The 8th BRICS Summit: India Hosts, China Gains

Jabin T. Jacob, PhD, Fellow, Institute of Chinese Studies

The 8th BRICS Summit in Goa in October this year, India came close on the heels of the G-20 Summit at Hangzhou in China and appears more or less to have had the same agenda except that it was smaller in size and therefore brought into sharper focus the contradictions within. The BRICS grouping remains an unbalanced one. China is in a league of its own in the BRICS – both in economic terms as well as increasingly in the political sphere. India is the only other member that has a strong economy – the other three economies are in various stages of stress. However, the grouping is also about taking political positions and here once again, China’s dominant weight has seen statements taking on anti-Western tilt.

Among the many meetings and forums held in the run-up to or during the BRICS summit itself were those involving the national security advisors, youth leaders, young diplomats, women parliamentarians, central bank governors and sister cities, and the ministers of finance, health, education, environment, tourism, disaster management, agriculture, telecommunications and science and technology as well as issues of urbanization, migration, non-tariff measures, infrastructure financing and communicable diseases. As a result, the final declaration at the end of the 8th BRICS Summit in Goa, India was a massive document that seemed to cover almost every issue possible.

While this range of issues and themes reflects the great potential of the grouping to effect decisive change in global politics, economy and development, given the state of the economies of Russia, Brazil and South Africa and the slow pace of implementation of the Indians, what we can expect will likely be an inability to follow through consistently on many of these issues.

The hosting of the BRICS summit and the BIMSTEC (Bay of Bengal Initiative for Multi-Sectoral Technical and Economic Cooperation) summits one after the other but with a brief overlap that allowed various leaders from the two groupings to meet, India was also signaling to the Chinese, given that one of the important features of BIMSTEC is the absence of China. The signal here was that while India was open to economic cooperation with China, the latter also had to acknowledge India’s geopolitical interests. New Delhi would promote simultaneously organizations where it had the leading role distinct from those created by the Chinese or where they dominated.

At the meeting between Indian Prime Minister Narendra Modi and Chinese president Xi Jinping on the sidelines of the BRICS Summit, two issues dominated – China’s resistance to India’s membership of the Nuclear Suppliers Group (NSG) and its refusal to criticize Pakistan for state-sponsored terrorism. New Delhi did not get far on either subject. While the BRICS Declaration itself addressed the subject of terrorism, when referring to attacks, the formulation ‘against some BRICS countries, including that in India’, effectively downplayed the qualitatively different and more serious nature of the terrorist attacks against India. In fact, only the ISIL and the former al-Qaeda affiliate, Jabhat al-Nusra, are mentioned by name both of which are threats to Russia and perhaps to China but really not to India. Not even the Taliban in Afghanistan is named leave alone those Pakistani-based outfits targeting India.
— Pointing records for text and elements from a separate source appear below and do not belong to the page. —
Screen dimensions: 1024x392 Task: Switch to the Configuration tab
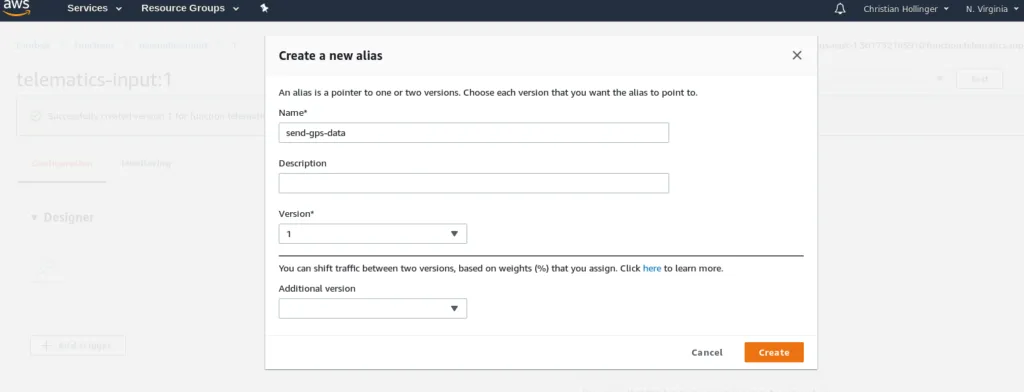(62, 163)
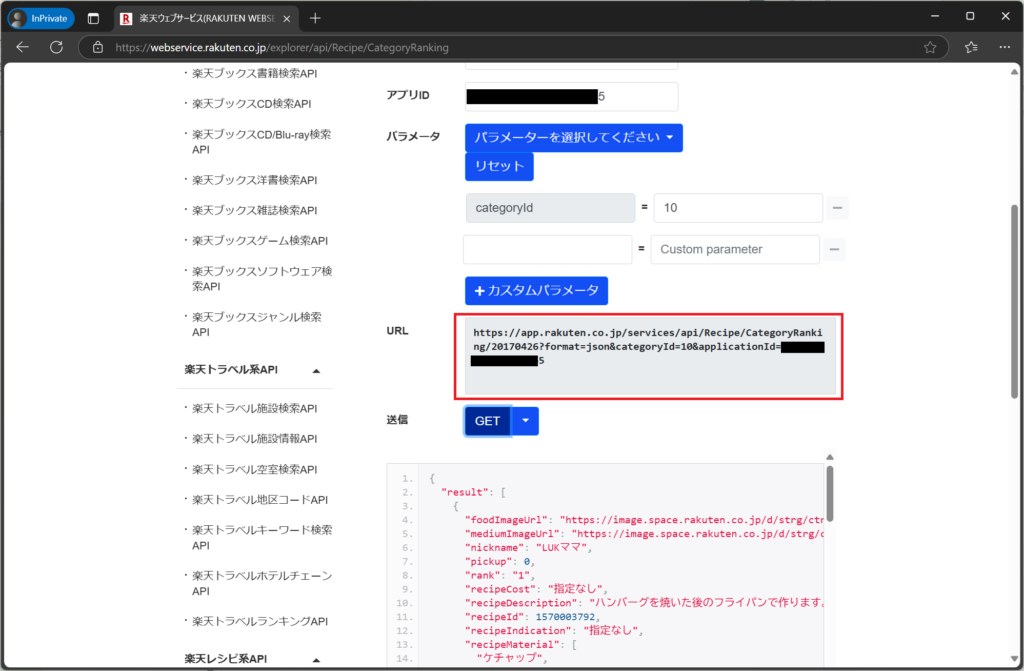The width and height of the screenshot is (1024, 671).
Task: Open 楽天トラベル施設検索API link
Action: point(254,408)
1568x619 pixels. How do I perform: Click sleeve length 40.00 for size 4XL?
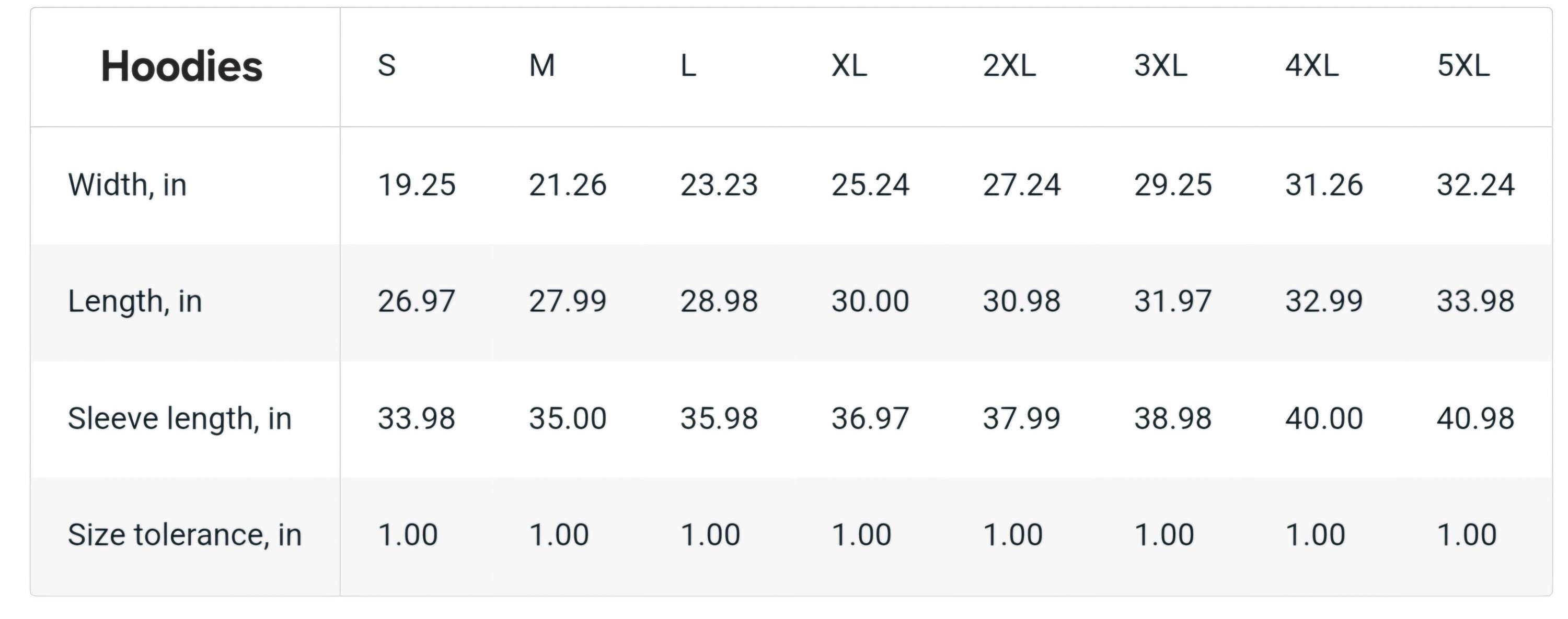pyautogui.click(x=1324, y=419)
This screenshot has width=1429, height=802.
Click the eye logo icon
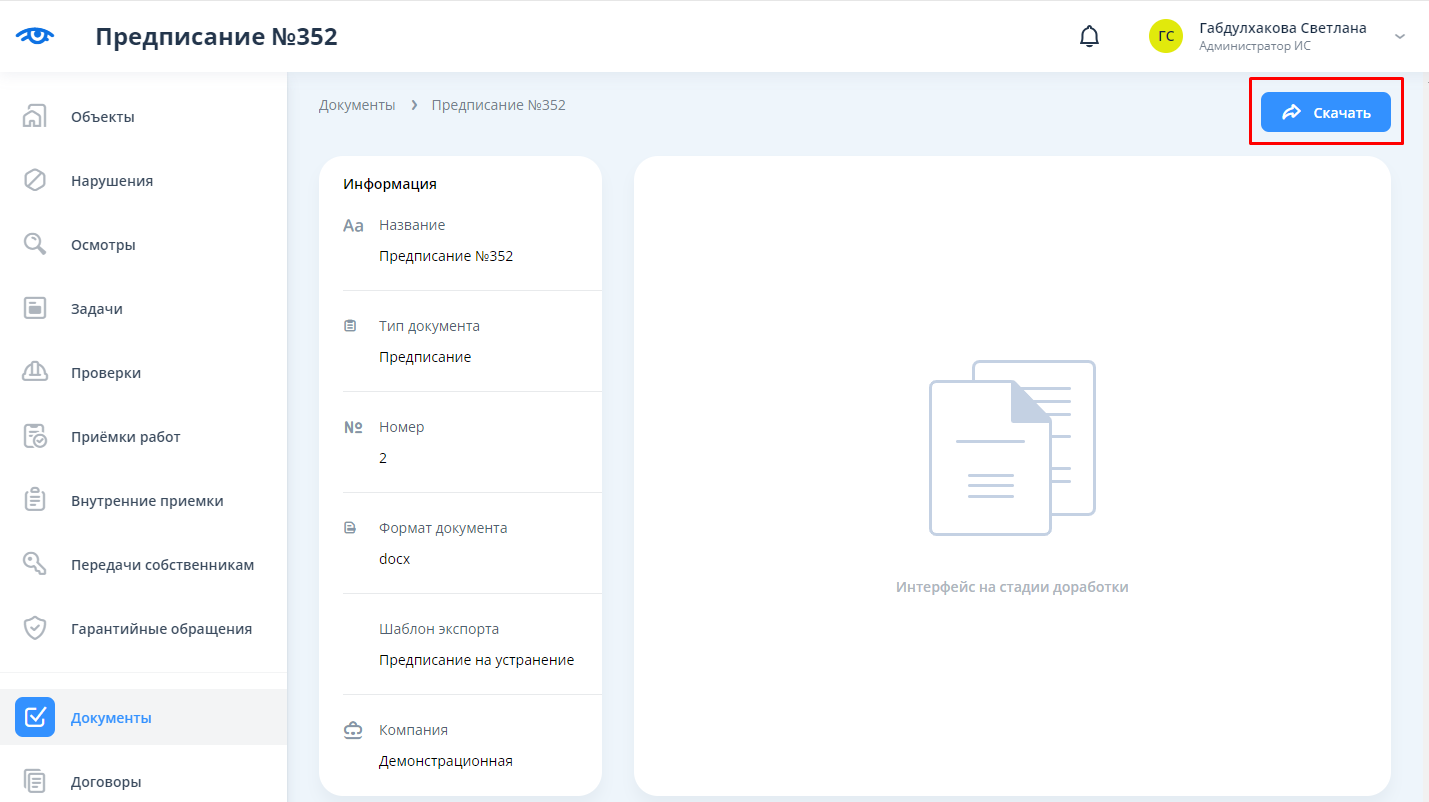(x=35, y=37)
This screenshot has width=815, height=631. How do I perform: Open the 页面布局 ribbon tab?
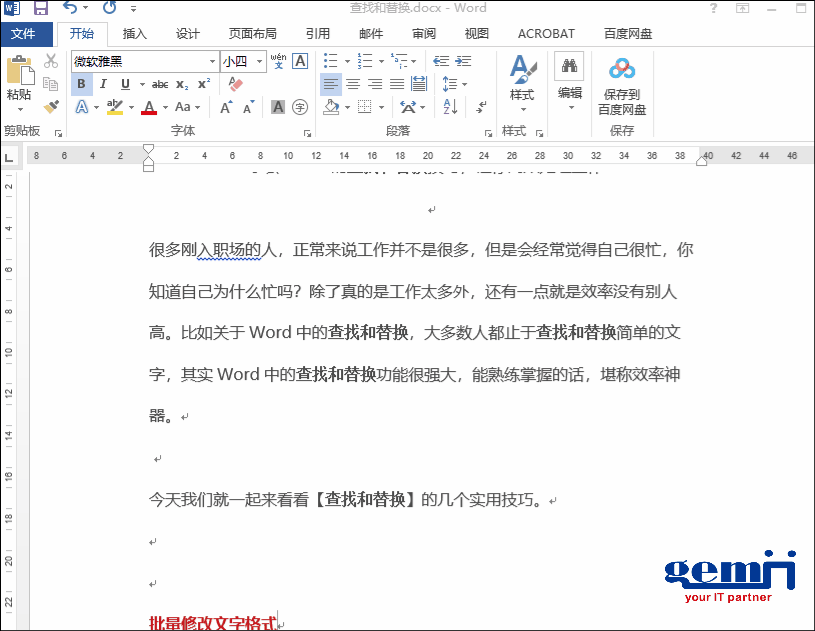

While the sanctity of international law has been highlighted with respect to outer space there is not a single mention specifically of maritime issues, a domain where China has been found wanting and willfully ignoring UNCLOS. The emphasis on ‘countering misuse of the Internet including social media by terror entities’ and ‘combating the use of ICTs for criminal and terrorist purposes’ while a common interest of all parties has the somewhat distinct stamp of the Chinese even if it were proposed by another country, for it is of a piece with China’s already heavy policing of the internet domestically. The fact that the need for ‘open’ use of ICT is immediately accompanied by its use to also be ‘secure’ shows the emphasis of the governments involved and also underlines the incipient threat to democratic expression everywhere. Further, while there is call for an ‘open…secure’ Internet and it is talked of as a ‘global resource’, such offensive applications as hacking and cyber industrial espionage – where both Russian and Chinese citizens have been found to be at the forefront – did not find mention as issues affecting the openness and security of the Internet.

In the references to the outcome of the G-20 meeting in Hangzhou, the inclusion of the RMB into the Special Drawing Rights currency basket the need for reform of international financial institutions, the Declaration is rather too China-centric and what is more in the ‘commitment to resolutely reject the continued attempts to misrepresent the results of World War II’, the Declaration lends itself clearly to an anti-America and anti-Japan stand, all of which is also contrary to Indian interests. It would seem that despite being the host, India’s major achievement was in the pomp and ceremony of the summit rather than in the substance. New Delhi seems to have been outmaneouvred by the Chinese with support from the Russians and either indifference or support from the Brazilians and South Africans. These trends will only likely consolidate themselves given that China is the next host of the BRICS summit in 2017.